Your objective: Please output the part of the data that opens with the line containing "Given: Click Del link for the Test type" and closes with the line containing "This screenshot has height=632, width=1568.", reproducing those lines exactly and nothing else.

Records provided:
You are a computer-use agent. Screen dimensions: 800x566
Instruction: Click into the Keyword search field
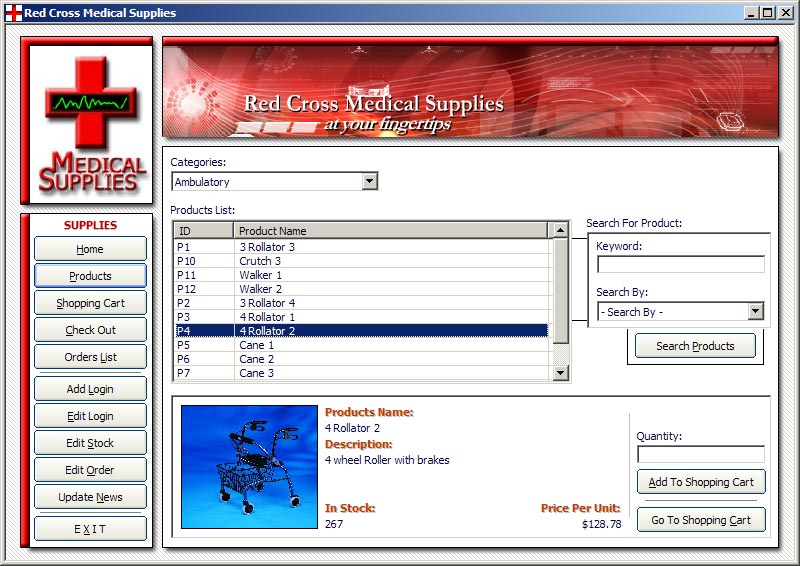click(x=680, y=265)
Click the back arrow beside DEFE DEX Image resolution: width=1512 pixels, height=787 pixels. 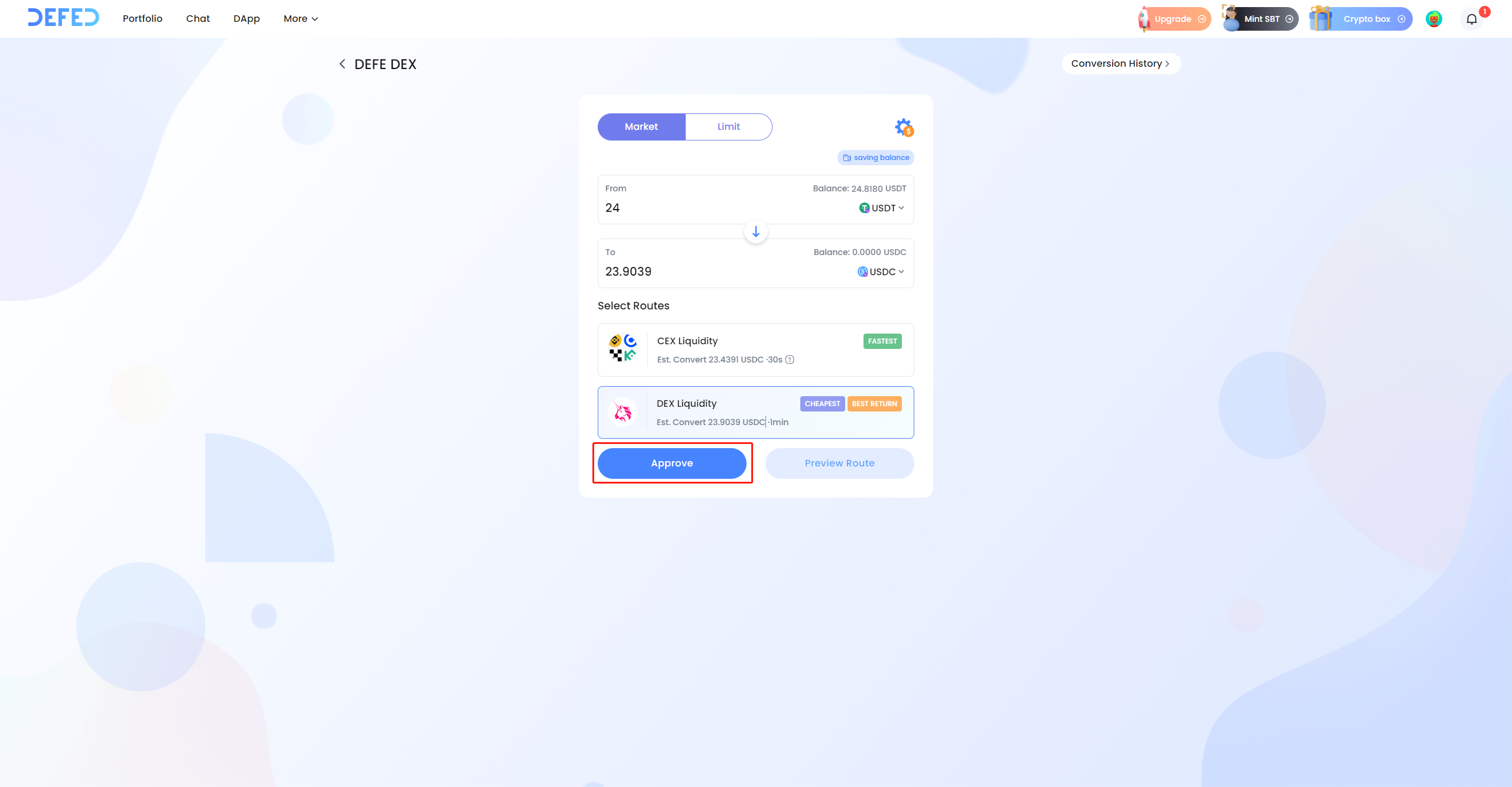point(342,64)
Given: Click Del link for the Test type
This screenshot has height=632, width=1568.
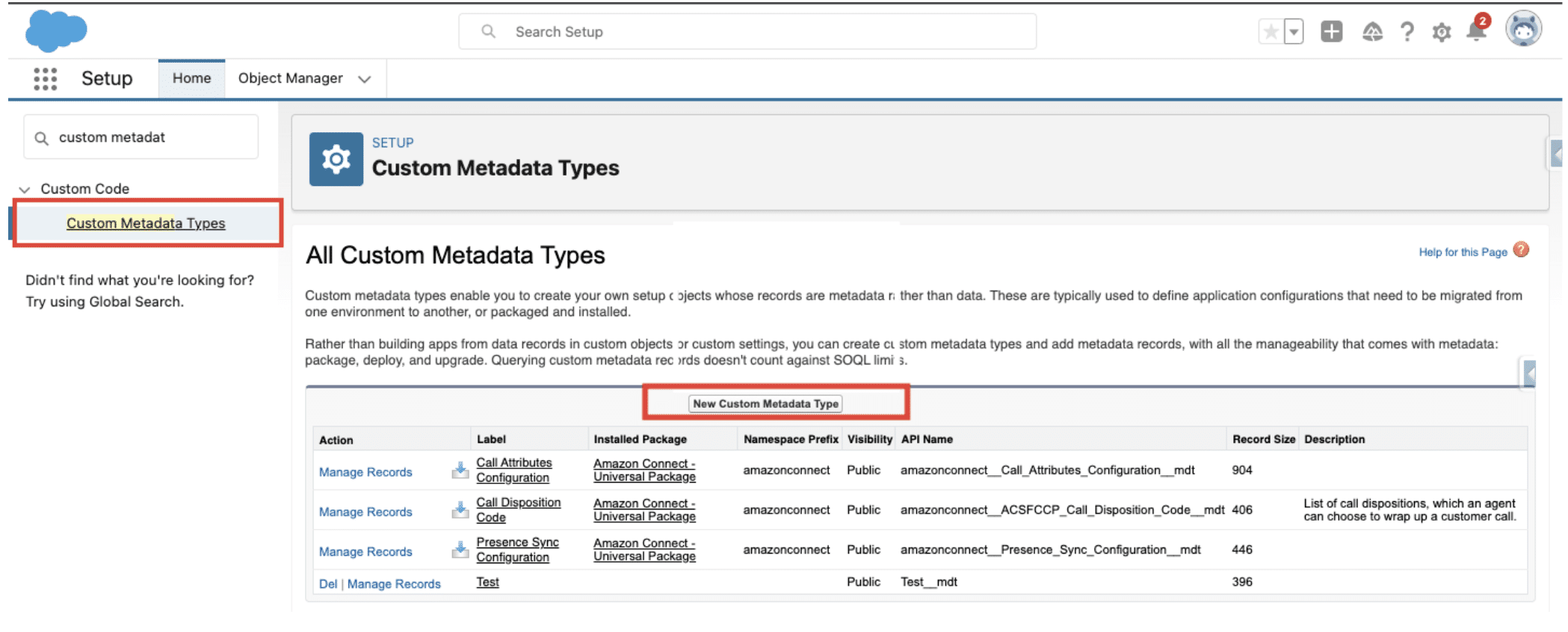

---

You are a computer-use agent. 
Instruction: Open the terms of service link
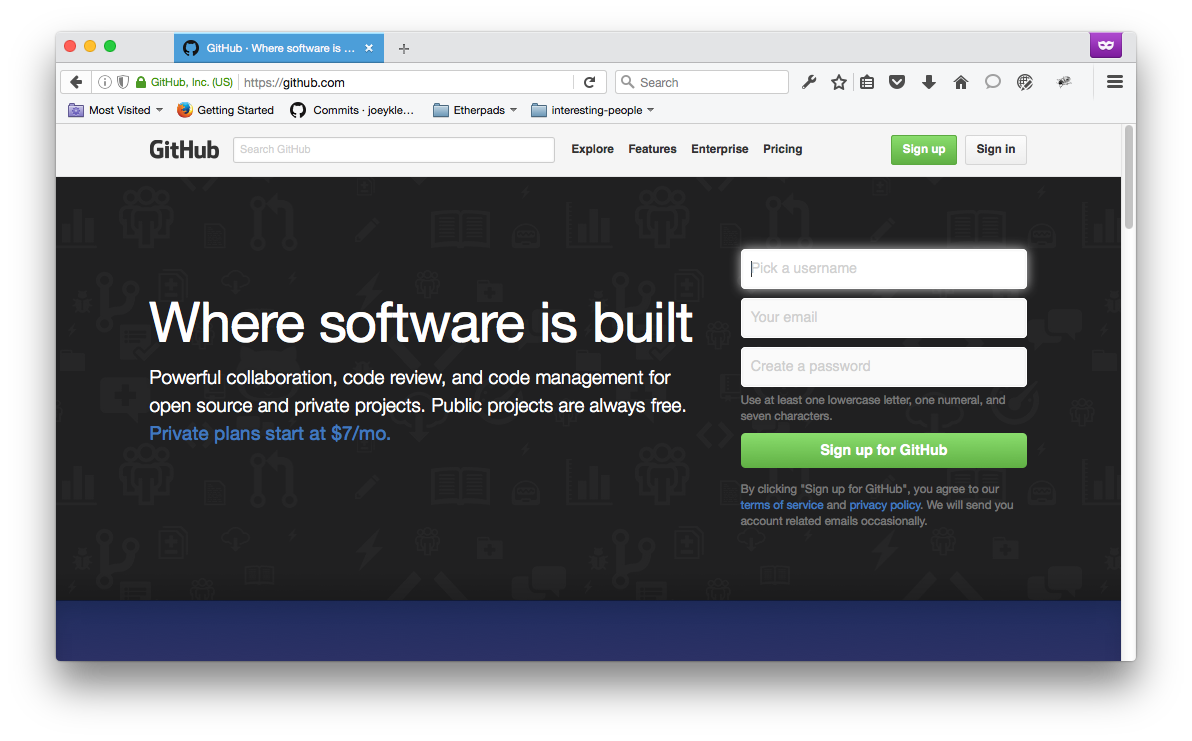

Full response:
Given: Click Del link for the Test type
This screenshot has height=632, width=1568.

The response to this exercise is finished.